In random effects meta-analysis with a small number of studies and considerable between-study variation, the actual significance level of the standard hypothesis test can be much larger than nominal.
The random effects model is routinely used in meta-analysis. Although a variety of approaches have been proposed for implementing this in practice, the most popular method is that suggested by DerSimonian and Laird. The resulting inferences are not exact, however, and modifications to the methodology have been suggested. By deriving the exact distribution of the resulting test statistic, under the null hypothesis and in the simplified scenario where all studies are the same size, it is possible to obtain the actual significance level of the standard hypothesis test for a treatment effect.
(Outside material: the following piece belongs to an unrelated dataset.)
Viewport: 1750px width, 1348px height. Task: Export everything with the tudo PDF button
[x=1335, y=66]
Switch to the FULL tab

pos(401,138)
In particular it is found that, if there is a small number of studies and considerable between-study variation, the actual significance level can be much larger than the nominal level. This and other findings are illustrated using examples concerning the effectiveness of treatments to reduce serum cholesterol for preventing death in patients with no history of heart attacks, the use of glycerol for patients who have suffered an acute stroke, and the use of amisulpride to treat schizophrenia.
Dan Jackson (Sun,) reported a other. Random effects model (DerSimonian and Laird) was evaluated on Actual significance level of the standard hypothesis test. In random effects meta-analysis with a small number of studies and considerable between-study variation, the actual significance level of the standard hypothesis test can be much larger than nominal.